GOP senator says he won't seek reelection in 2022

Sen. Richard Shelby, R-Ala., announced in a statement that he will not seek re-election in 2022.

"Today I announce that I will not seek a seventh term in the United State Senate in 2022," Shelby says in the statement. "For everything, there is a season."

He cited no specific reason for his decision not to run.

Shelby is currently the vice chairman and leading Republican on the Senate Appropriations Committee, where he recently served as chairman of the full committee and its subcommittee on defense. He previously served as chairman of the Senate Committee on Rules and Administration and the Senate Banking, Housing, and Urban Affairs Committee, of which he is the longest serving member in history, according to his statement.

Before being elected to the Senate in 1986, Shelby served four terms in the U.S. House representing Alabama's 7th Congressional District. He also served in the Alabama State Legislature.

"Although I plan to retire, I am not leaving today. I have two good years remaining to continue my work in Washington. I have the vision and the energy to give it my all," he said in his statement.

-ABC News' Allison Pecorin


Biden won't answer if Trump should lose 'political rights' in 2nd impeachment trial

Upon arriving back at the White House on Monday morning after his weekend in Delaware, President Biden was asked about whether former President Trump should lose his "political rights" and be barred from running for office as his second impeachment trial is set to get underway Tuesday.

"He got an offer to come and testify, he decided not to. Let the senate work that out,” Biden said.

House impeachment managers had asked Trump to testify under oath in his upcoming impeachment trial about his conduct on Jan. 6, according to a letter sent last week by lead impeachment manager Rep. Jamie Raskin.

Trump's legal team responded with a letter and rejected the idea of the former president appearing.

In the short response, Trump's attorneys called the request a "public relations stunt."

“The use of our Constitution to bring a purported impeachment proceeding is much too serious to play these games," wrote Trump attorneys Bruce Castor and David Schoen.

While the letter did not answer directly the question of whether Trump will testify, Trump spokesman Jason Miller told ABC News' Chief Washington Correspondent Jonathan Karl, “The president will not testify in an unconstitutional proceeding.”

-ABC News' Molly Nagle, Katherine Faulders and Ben Siegel


Democrats propose sending families at least $3,000 per child under Biden's $1.9 trillion COVID-19 relief package

The House Ways and Means Committee on Monday is expected to lay out a proposal to send $3,600 per child to millions of American families, as House Democrats work to assemble the $1.9 trillion COVID-19 relief package proposed by President Biden.

The 22-page proposal, first obtained by the Washington Post and confirmed by ABC News, would send $3,600 per child under 6 years old to American families, and $3,000 per child between the ages of 6 and 17. The benefit would decrease for Americans making more than $75,000 annually, or couples earning more than $150,000 a year.

The program would be administered by the Internal Revenue Service. The payments, which would start going out in July, would follow through on the Biden administration's call to expand the Child Tax Credit.

“The pandemic is driving families deeper and deeper into poverty, and it’s devastating. We are making the Child Tax Credit more generous, more accessible, and by paying it out monthly, this money is going to be the difference in a roof over someone’s head or food on their table," Chairman Richard Neal, D-Mass., said in a statement.

Neal's committee is just one of many in the House working on the COVID-19 relief package. The panel is expected to release its full slate of tax-related proposals for the stimulus bill later Monday.

The committees' work will be combined before any vote on the House floor -- and it's unclear if this specific proposal will pass muster with the Senate parliamentarian under the strict rules of the process Democrats are using to pass the package with 50 votes in the Senate.

A Columbia University study of Biden's proposal found that it could cut child poverty in half, and impact more than 5 million American children under 18.

Data extract »
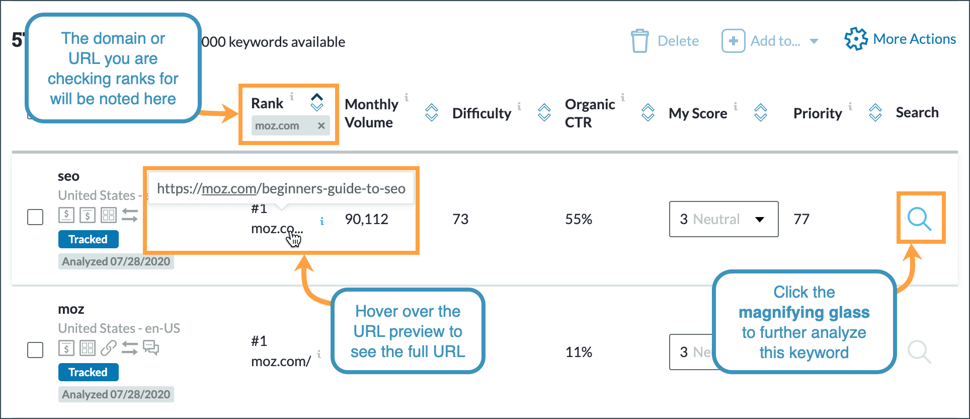Click the seo keyword name

pyautogui.click(x=69, y=176)
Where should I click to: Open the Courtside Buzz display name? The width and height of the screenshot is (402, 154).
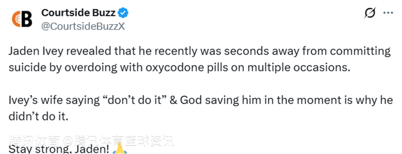(78, 13)
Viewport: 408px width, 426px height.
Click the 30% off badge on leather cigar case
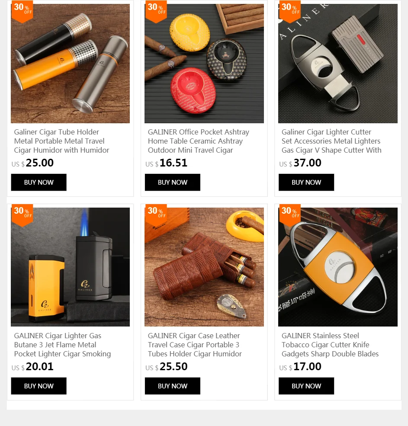click(x=156, y=215)
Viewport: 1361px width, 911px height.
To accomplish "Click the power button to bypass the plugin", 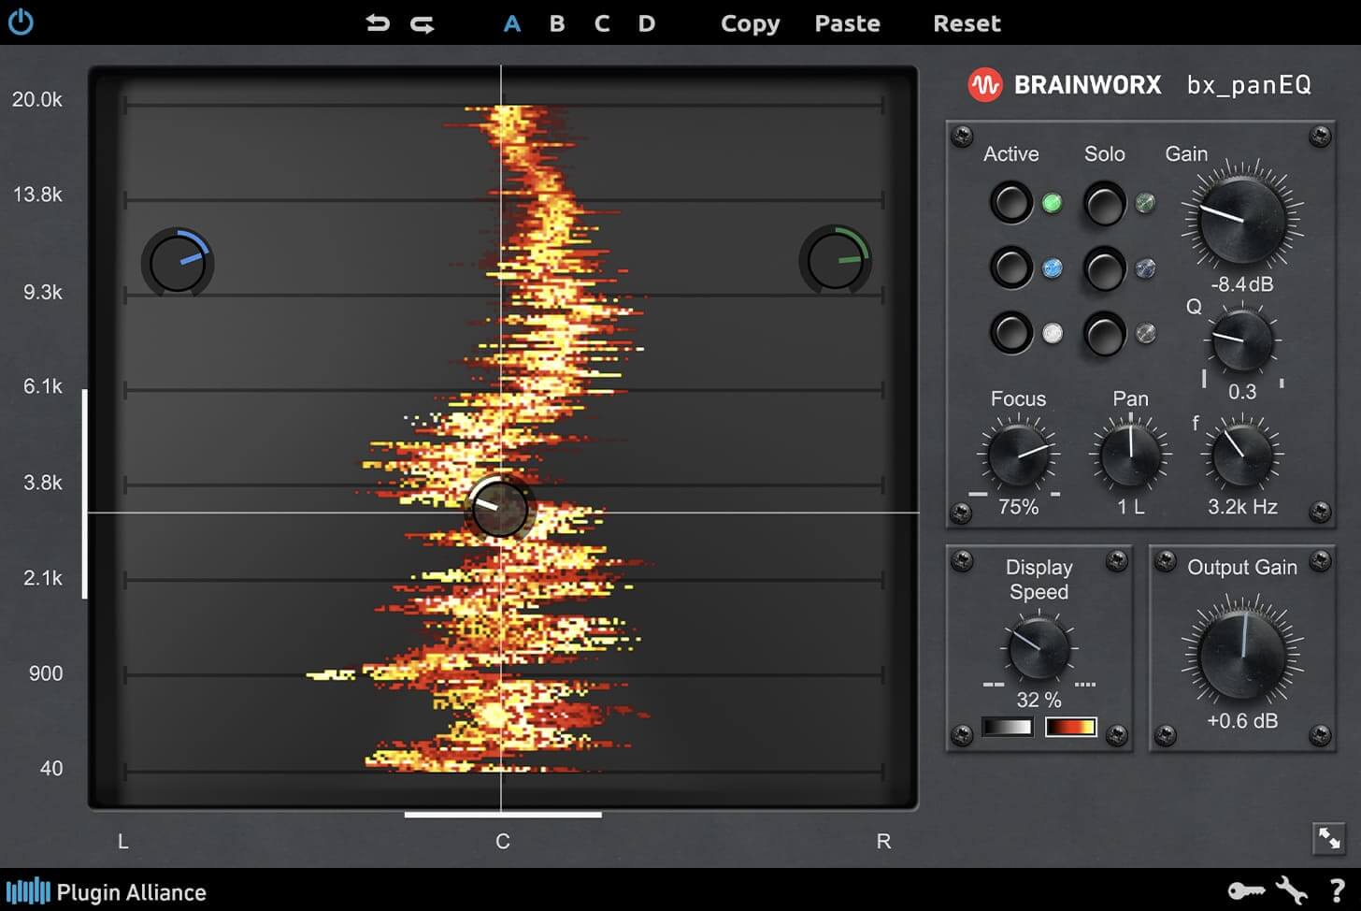I will (x=21, y=23).
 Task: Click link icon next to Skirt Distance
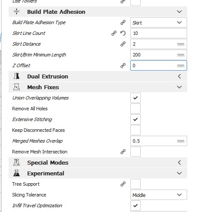[x=123, y=44]
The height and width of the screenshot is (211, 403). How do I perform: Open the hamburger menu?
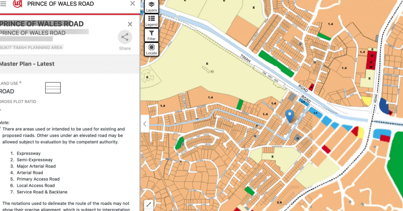pos(3,4)
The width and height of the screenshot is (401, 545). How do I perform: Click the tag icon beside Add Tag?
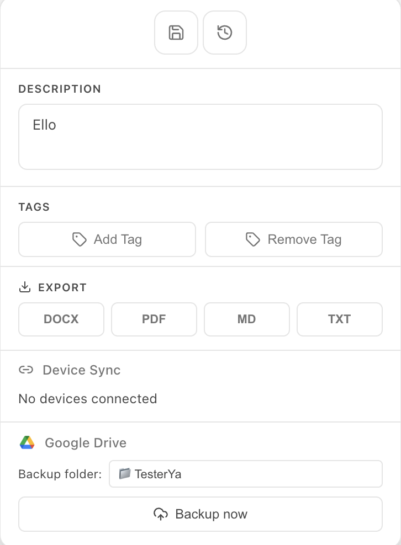point(80,239)
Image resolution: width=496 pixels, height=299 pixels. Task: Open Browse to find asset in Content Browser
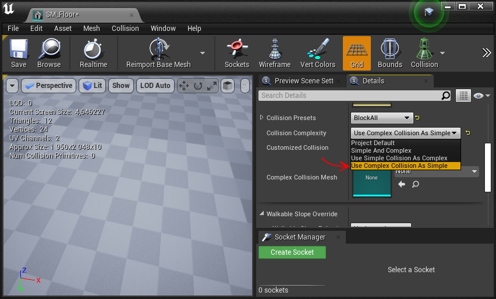49,50
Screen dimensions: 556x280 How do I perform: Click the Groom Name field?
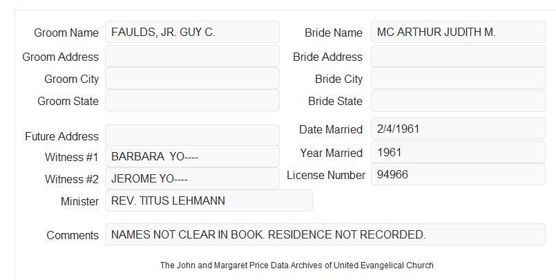(192, 32)
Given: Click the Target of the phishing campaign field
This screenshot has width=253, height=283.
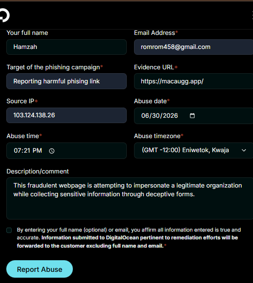Looking at the screenshot, I should click(67, 81).
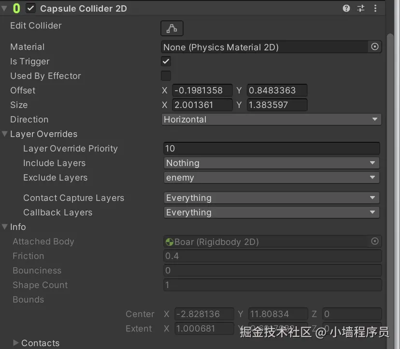Open the Exclude Layers dropdown set to enemy
Viewport: 400px width, 349px height.
point(271,178)
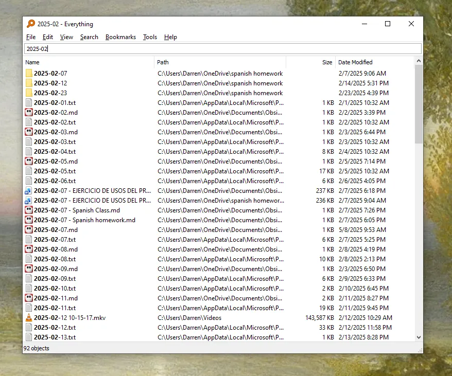The image size is (452, 376).
Task: Click the markdown icon of 2025-02-07 - Spanish homework.md
Action: [29, 220]
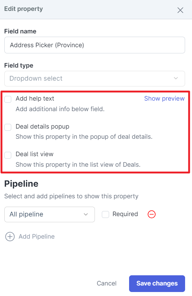Image resolution: width=192 pixels, height=296 pixels.
Task: Open the Dropdown select field type menu
Action: click(x=95, y=78)
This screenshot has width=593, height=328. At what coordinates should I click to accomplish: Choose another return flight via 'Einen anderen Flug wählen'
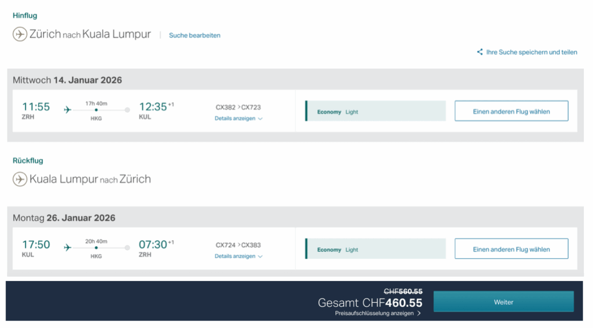[511, 249]
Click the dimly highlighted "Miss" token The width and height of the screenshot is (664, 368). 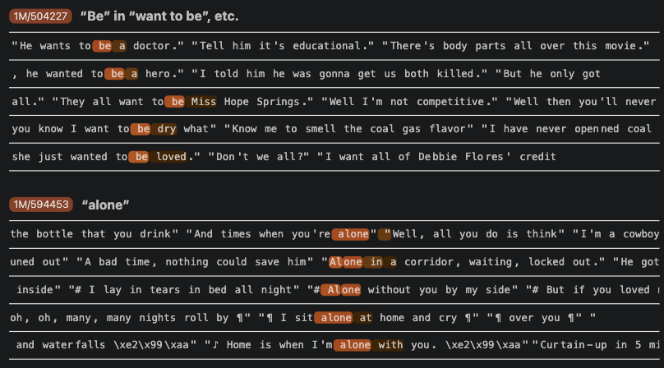click(x=203, y=102)
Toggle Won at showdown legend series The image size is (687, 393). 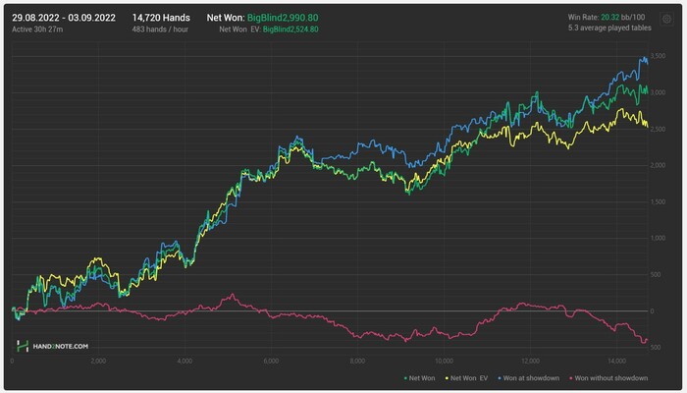pyautogui.click(x=528, y=378)
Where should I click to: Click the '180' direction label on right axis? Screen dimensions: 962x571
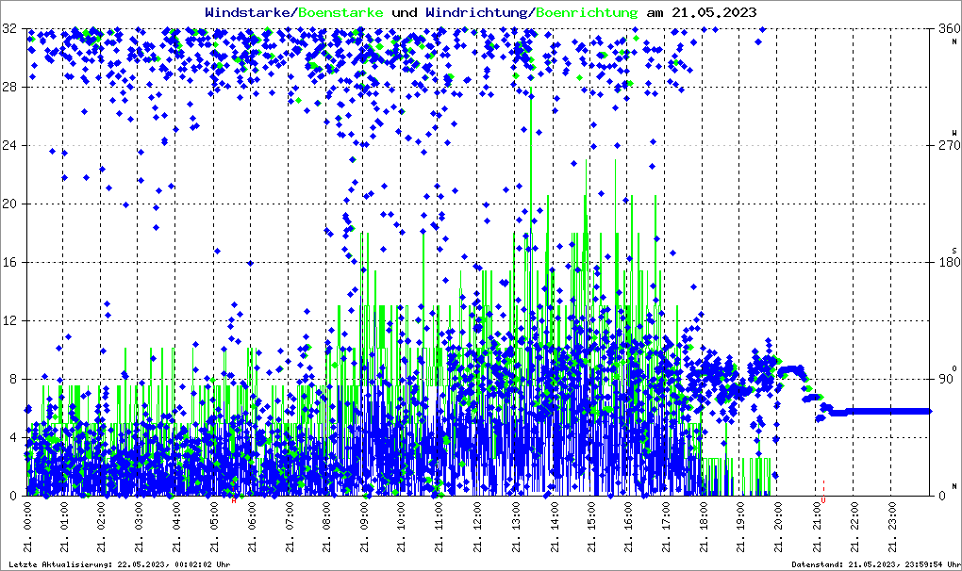click(948, 262)
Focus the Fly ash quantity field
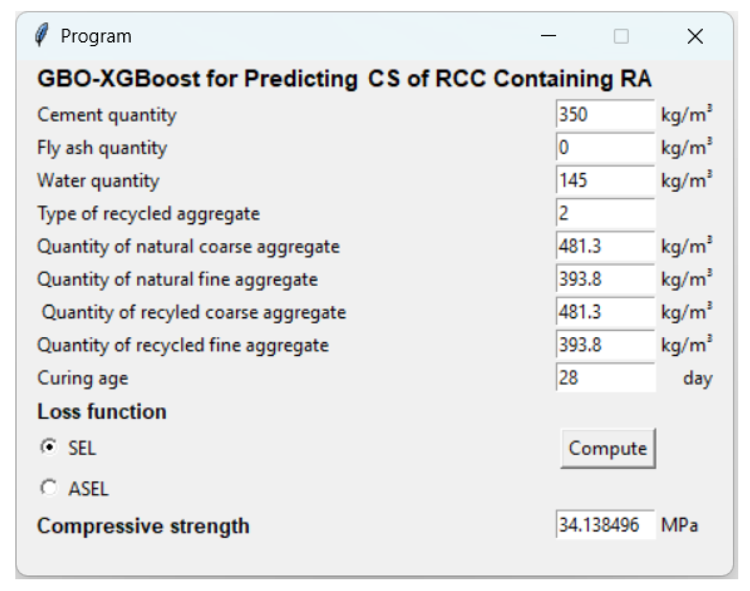750x591 pixels. pos(605,147)
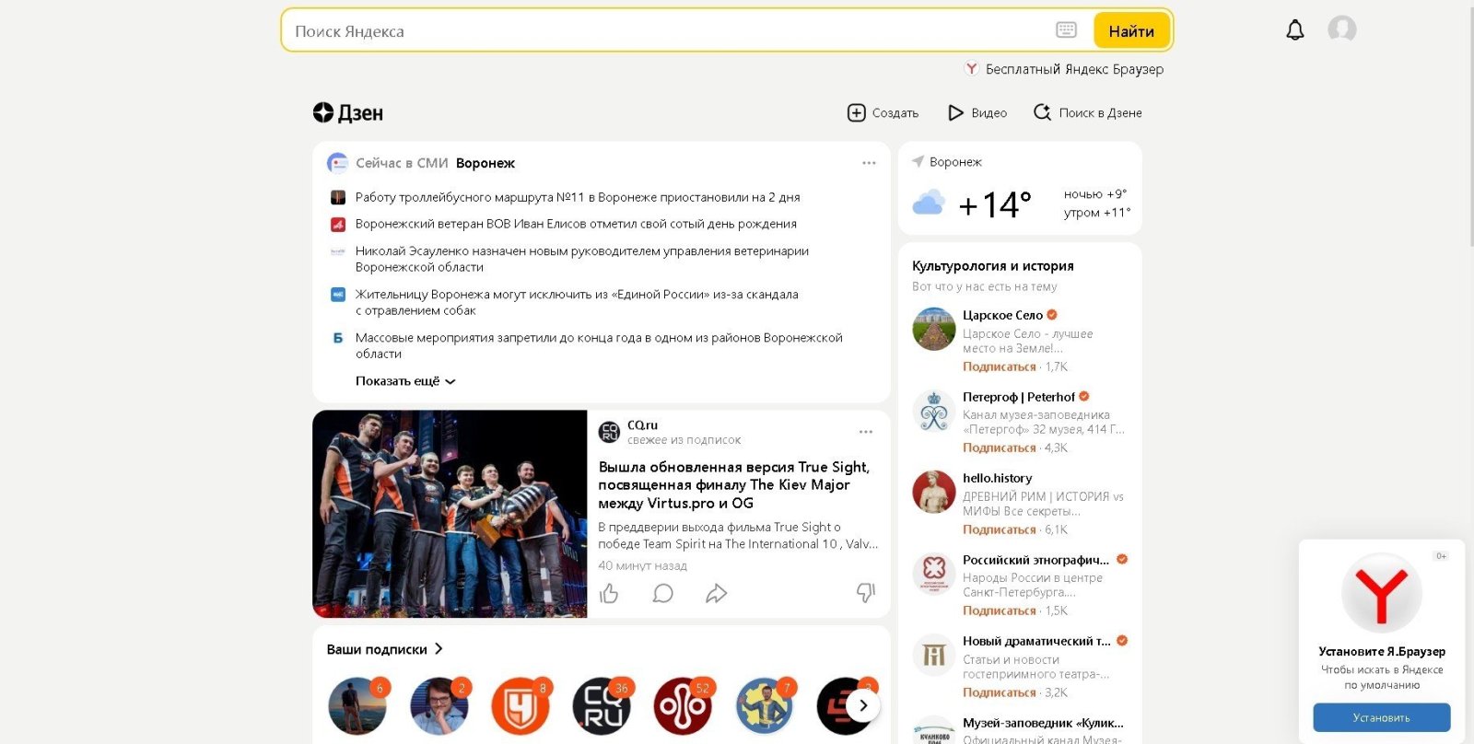Dislike the CQ.ru article with thumbs down
The width and height of the screenshot is (1474, 744).
click(x=865, y=593)
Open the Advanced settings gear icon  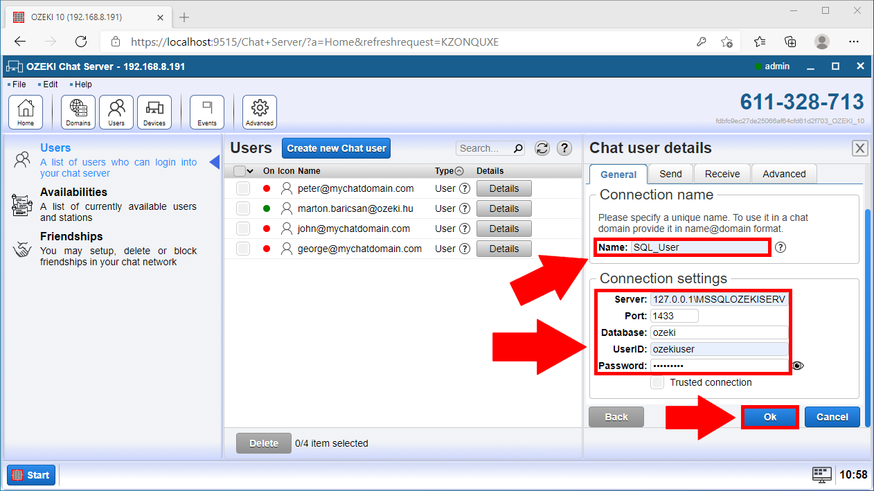click(x=259, y=111)
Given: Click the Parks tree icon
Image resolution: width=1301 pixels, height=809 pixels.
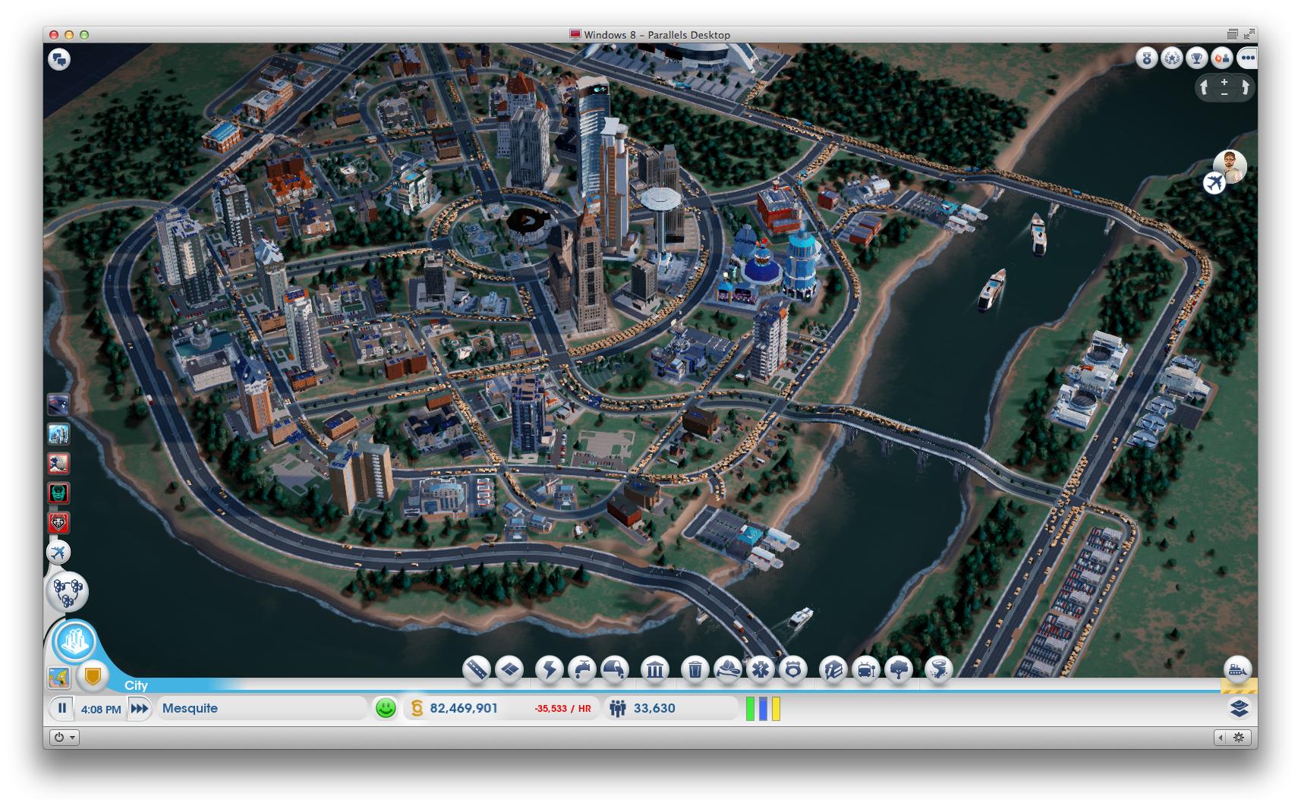Looking at the screenshot, I should coord(899,669).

Task to carry out » According to the political news roundup, which agency would administer the proposed per-child payments? The records play no part in this task.

Solution to the problem » The Internal Revenue Service.